Nielsons Gleichung von persönlichen Ausdrucksformen gleich musikalischer Vielfalt geht aber gerade deshalb auf voller Linie auf. Zu keinem Zeitpunkt der knappen Dreiviertelstunde wirken die Songkonstrukte beliebig oder verkopft. Experiment und unverschämte Eingängigkeit halten sich auf "Multi-Love" die Waage.
Unknown Mortal Orchestras drittes Album ist darüber hinaus mit einer eigenartigen Herzlichkeit versehen, die sich höchstens zwischen den Songs finden ließe. Vielleicht liegt das an Nielsons ehemals alkoholkrankem Vater, der die Bläserparts einspielt, am versierten Schlagzeugbruder oder an der bittersüßen Schwere der privaten Polyamourie. Letztere geht nämlich gehörig in die Hose und Nielson steht statt mit zwei Frauen komplett ohne da – dafür aber mit seinem bisher besten Album.

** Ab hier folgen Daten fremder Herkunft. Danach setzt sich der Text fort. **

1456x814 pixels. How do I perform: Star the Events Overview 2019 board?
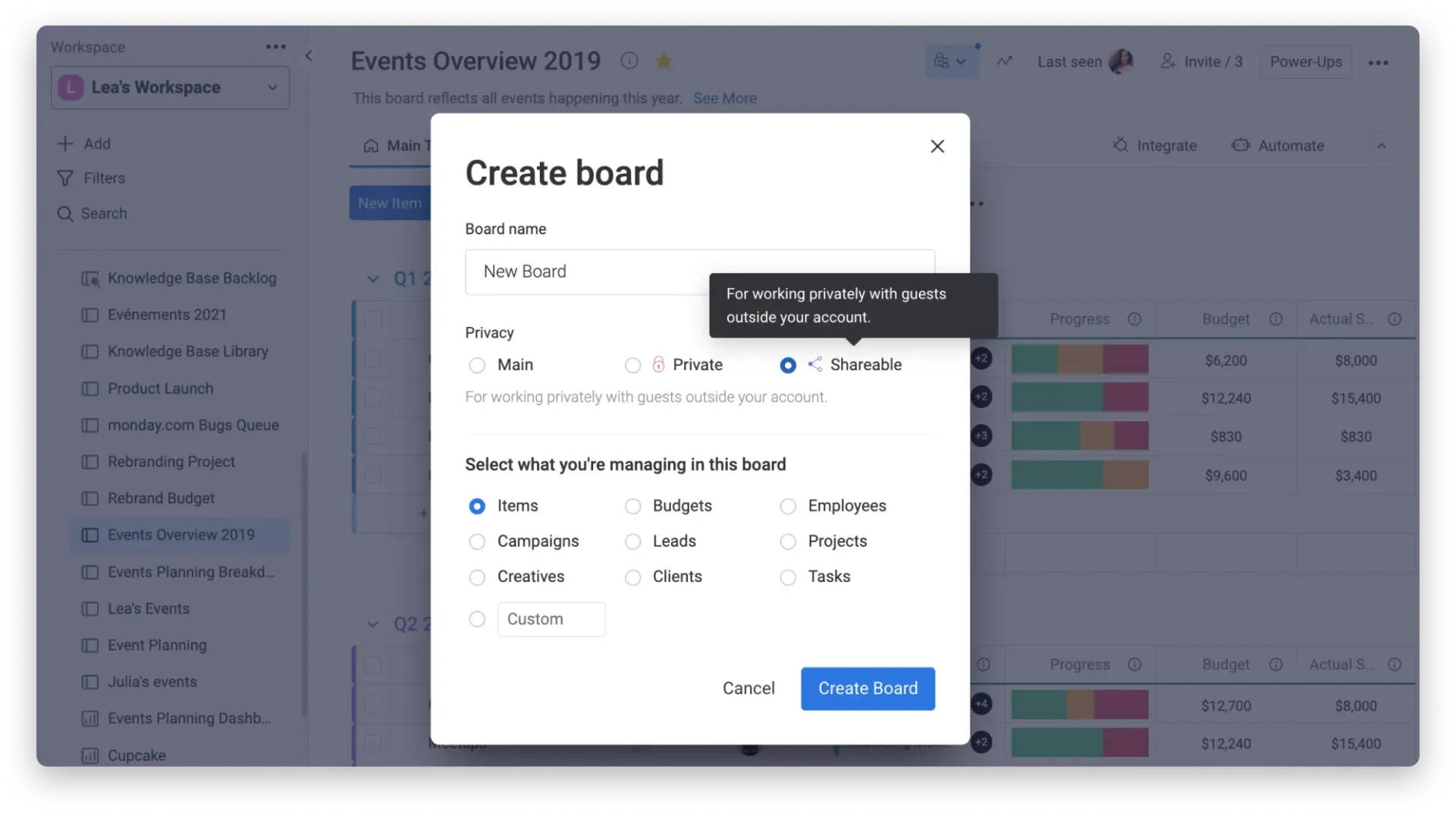(665, 61)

4 Kommentare mit 4 Antworten
Bestes Album 2015! Unpackbare Genialität!
Ja, ja, jaaa!
Puh, schwer zu beurteilen, nicht ganz mein Genre, klingt für mich wie ne eingängigere Version von Bibio
Gutes Album aber das unfassbar geniale Meisterwerk das hier alle hören hab ich noch nicht darin erkannt. Dafür fehlt mir irgendwie etwas die Homogenität und der ein oder andere herausragende Song, den es auf 'II' noch gab (im Nachhinein 'Swim and Sleep' SOTY 2013).

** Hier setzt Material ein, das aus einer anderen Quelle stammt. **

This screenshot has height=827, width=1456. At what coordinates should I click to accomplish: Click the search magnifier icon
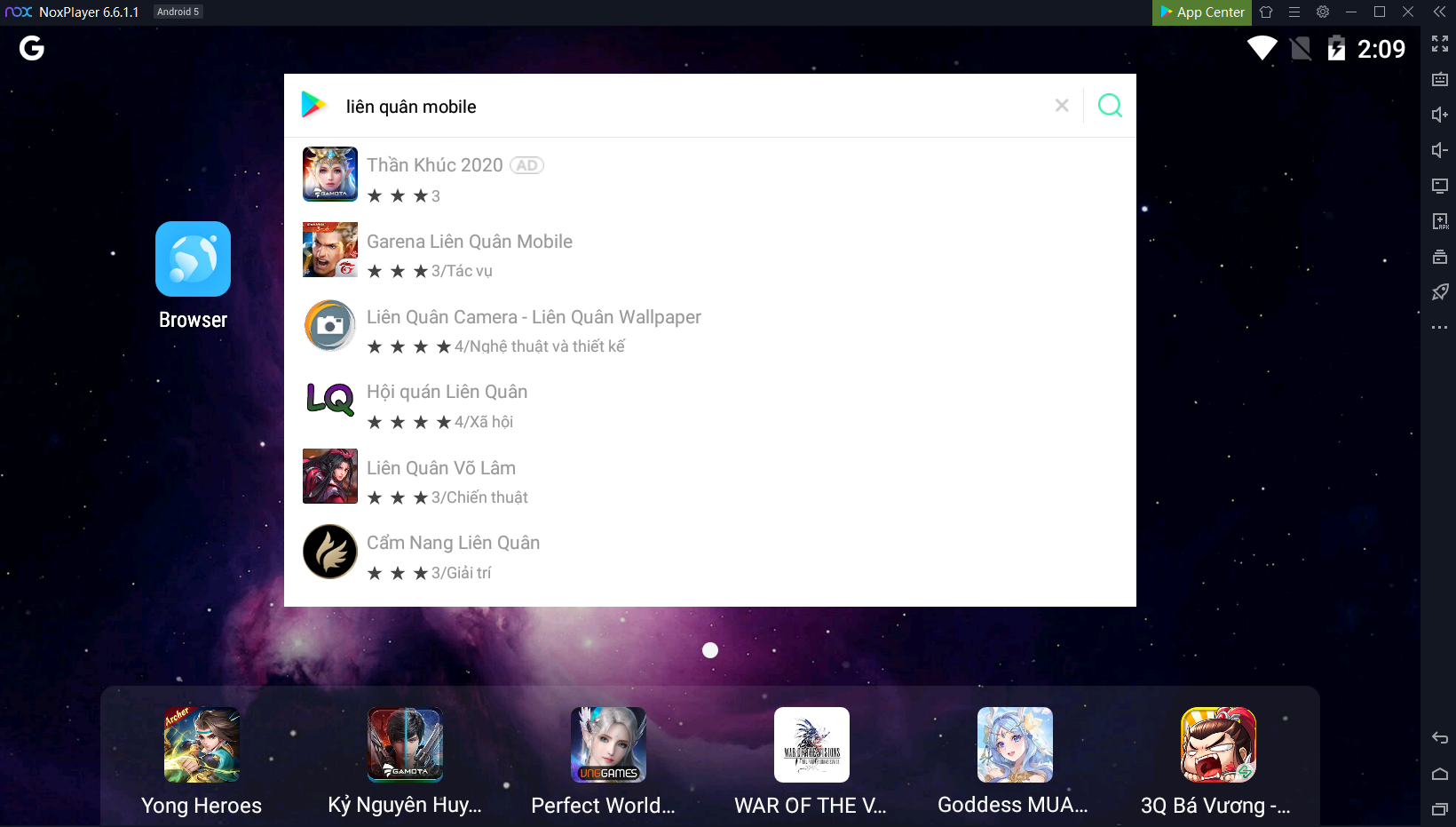click(1110, 106)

Die Hintergrundgeschichte ist jedenfalls schon ganz funni (mit seiner Frau ist der Ruban aber soweit ich weiß zusammengeblieben?).
Es wächst langsam nach öfterem Hören, das war bei II nicht so. Das ging sofort ins Ohr. Die Komplexität macht das Ding etwas schwerer zugänglich. Aber man findet auch herausragende Songs, zB den Titeltrack MULTI LOVE, NECESSARY EVIL, EXTREME WEALTH AND CASUAL CRUELTY, STAGE OR SCREEN, PUZZLES...

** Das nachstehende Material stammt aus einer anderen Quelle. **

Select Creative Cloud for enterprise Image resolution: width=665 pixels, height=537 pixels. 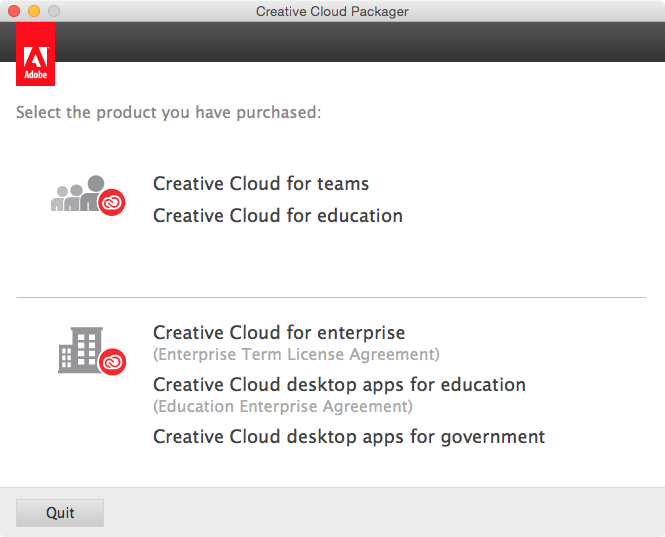pyautogui.click(x=279, y=333)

Den Titeltrack find ich auch stark, aber Track 2 und 3 dagegen (die auch nicht in deiner Liste auftauchen) schon fast ein bisschen irritierend, und ich glaub da wächst auch nix mehr. Insgesamt fehlen mir rockistischem Einfaltspinsel wahrscheinlich einfach ein bisschen die Gitarren, die meisten Songs bestehen gefühlt ja nur aus Percussion und Keyboard. Naja, wie gesagt, trotzdem gutes Album und insbesondere bei die zweiten Albenhälfte kann vielleicht noch wachsen.
Nummer 2 ist sicher die schwächste Nummer. 3 find ich hingegen ganz gut - nicht berauschend aber gut. Ich trau mir ein bisschen behaupten, Ruban hat mit diesem Album einen Meilenstein geschaffen. Ein bisschen wie eine völlig neue Musikrichtung!
Kann ich so nur unterschreiben (von wegen Homogenität), aber mir gefällt's dagegen noch besser als II, was nie gezündet hat.